Within the records below is a range that opens at the line with "Click the supported languages list text" and closes at the line with "You are a computer-use agent. 785x1235". Return that range word for word, both ends included, and only that range.
+--
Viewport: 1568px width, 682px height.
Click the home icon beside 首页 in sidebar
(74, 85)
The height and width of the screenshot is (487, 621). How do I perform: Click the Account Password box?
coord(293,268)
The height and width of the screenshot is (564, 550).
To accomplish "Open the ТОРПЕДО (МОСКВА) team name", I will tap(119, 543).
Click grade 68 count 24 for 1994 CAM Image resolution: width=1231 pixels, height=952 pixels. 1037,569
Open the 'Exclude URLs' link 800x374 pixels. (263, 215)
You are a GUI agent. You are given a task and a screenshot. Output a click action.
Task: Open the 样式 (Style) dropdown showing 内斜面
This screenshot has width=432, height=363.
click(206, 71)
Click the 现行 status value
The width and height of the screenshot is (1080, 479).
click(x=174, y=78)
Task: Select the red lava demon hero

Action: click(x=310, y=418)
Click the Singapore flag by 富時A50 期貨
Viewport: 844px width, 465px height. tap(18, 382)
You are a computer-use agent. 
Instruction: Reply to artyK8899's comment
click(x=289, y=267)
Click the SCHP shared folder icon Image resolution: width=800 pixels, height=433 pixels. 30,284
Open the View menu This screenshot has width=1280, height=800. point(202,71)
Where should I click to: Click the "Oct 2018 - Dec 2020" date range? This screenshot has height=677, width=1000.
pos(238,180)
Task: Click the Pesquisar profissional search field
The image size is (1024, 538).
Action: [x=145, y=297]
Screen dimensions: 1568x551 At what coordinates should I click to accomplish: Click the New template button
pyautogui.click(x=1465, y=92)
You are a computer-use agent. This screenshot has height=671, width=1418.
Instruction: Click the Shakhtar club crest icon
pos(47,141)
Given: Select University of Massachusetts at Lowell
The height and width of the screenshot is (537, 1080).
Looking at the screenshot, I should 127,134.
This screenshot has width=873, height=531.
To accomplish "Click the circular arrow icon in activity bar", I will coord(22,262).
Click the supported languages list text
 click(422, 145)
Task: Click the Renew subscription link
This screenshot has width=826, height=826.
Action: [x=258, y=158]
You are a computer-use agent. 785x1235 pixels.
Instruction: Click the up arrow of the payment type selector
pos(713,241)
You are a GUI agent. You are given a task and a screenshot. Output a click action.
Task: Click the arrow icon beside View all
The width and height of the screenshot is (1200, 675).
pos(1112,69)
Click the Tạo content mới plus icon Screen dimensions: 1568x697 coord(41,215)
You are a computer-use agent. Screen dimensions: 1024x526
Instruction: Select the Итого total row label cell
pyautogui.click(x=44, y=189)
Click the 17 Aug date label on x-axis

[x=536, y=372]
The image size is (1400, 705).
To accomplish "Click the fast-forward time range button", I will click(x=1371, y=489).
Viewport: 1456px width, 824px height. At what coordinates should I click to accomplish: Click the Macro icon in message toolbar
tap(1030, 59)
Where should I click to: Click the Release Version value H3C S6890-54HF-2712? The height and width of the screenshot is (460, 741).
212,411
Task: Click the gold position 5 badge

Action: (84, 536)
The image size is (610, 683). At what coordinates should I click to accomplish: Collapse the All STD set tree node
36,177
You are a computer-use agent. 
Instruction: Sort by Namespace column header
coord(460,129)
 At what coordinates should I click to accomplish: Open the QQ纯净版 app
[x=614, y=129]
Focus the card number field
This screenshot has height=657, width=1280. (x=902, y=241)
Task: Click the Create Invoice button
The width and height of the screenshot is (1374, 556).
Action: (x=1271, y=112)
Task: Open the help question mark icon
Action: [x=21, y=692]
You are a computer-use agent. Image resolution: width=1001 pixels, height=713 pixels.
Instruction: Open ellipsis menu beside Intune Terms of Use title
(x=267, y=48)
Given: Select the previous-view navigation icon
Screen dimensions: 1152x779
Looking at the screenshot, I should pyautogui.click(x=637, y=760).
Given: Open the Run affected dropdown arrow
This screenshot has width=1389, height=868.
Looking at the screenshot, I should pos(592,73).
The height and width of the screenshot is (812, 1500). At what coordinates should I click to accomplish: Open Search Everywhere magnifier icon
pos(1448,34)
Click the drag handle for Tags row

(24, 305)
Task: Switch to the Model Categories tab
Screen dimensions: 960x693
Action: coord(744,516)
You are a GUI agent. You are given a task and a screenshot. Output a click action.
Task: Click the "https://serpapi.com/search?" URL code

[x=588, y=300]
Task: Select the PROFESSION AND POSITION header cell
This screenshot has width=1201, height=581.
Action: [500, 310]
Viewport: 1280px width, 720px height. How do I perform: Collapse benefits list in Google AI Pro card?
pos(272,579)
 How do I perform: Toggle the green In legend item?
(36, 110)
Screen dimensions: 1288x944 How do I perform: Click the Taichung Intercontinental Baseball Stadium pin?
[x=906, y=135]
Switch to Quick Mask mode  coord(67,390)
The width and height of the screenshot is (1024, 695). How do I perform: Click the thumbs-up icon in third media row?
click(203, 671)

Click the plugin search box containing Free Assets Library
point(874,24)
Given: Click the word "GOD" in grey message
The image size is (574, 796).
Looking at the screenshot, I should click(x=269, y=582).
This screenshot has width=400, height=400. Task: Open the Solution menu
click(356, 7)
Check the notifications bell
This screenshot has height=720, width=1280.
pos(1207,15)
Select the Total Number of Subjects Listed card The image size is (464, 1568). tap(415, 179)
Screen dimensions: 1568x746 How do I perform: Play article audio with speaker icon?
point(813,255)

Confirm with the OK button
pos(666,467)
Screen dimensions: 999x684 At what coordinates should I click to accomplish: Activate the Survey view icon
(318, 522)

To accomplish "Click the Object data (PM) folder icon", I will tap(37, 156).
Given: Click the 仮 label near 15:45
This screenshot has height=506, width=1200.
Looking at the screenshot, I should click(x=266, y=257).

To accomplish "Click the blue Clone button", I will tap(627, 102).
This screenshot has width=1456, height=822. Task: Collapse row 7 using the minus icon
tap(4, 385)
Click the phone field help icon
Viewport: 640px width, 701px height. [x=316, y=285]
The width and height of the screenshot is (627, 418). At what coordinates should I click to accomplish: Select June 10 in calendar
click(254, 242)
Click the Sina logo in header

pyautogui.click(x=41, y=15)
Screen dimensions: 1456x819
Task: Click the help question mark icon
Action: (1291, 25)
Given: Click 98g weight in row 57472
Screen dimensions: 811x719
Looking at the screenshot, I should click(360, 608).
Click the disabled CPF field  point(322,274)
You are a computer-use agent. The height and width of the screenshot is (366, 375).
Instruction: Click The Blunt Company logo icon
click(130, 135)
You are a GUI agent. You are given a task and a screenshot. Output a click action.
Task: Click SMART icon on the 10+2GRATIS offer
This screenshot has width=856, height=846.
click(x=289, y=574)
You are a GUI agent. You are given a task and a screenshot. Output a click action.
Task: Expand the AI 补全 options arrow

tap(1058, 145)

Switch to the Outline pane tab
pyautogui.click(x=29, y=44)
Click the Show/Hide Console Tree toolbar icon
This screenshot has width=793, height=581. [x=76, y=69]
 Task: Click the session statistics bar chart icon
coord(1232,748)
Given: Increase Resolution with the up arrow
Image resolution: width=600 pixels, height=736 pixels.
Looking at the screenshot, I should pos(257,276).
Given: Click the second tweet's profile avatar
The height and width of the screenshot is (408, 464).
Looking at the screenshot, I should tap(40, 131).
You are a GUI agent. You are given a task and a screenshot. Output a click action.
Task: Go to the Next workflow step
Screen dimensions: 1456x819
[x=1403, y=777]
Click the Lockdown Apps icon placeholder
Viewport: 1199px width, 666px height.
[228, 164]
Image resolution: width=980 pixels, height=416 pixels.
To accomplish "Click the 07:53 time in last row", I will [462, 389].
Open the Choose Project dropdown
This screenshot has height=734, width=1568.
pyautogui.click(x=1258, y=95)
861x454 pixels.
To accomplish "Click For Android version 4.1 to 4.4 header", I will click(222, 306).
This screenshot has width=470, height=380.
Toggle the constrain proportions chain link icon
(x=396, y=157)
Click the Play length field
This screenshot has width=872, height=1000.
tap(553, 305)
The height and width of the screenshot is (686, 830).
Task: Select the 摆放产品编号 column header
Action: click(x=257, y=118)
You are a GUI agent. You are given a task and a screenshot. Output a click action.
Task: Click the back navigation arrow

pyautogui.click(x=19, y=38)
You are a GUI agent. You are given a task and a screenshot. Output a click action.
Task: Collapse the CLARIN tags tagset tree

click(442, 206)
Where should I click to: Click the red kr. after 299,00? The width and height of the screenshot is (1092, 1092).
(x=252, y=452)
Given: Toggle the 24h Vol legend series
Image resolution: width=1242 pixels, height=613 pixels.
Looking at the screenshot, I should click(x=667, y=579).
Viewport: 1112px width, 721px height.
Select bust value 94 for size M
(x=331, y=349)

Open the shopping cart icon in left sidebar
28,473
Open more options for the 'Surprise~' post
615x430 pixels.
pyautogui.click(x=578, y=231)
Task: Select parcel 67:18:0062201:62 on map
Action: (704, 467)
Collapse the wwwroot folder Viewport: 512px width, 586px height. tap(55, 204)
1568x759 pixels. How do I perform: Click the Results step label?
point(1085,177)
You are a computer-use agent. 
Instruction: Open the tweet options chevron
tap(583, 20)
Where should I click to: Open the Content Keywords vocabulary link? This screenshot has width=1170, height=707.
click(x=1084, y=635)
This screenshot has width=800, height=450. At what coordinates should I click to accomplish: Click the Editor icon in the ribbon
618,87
+--
■ **Task response**
Click the supported languages list text
 click(422, 145)
Task: Click the Renew subscription link
This screenshot has width=826, height=826.
Action: [x=258, y=158]
You are a computer-use agent. 785x1235 pixels.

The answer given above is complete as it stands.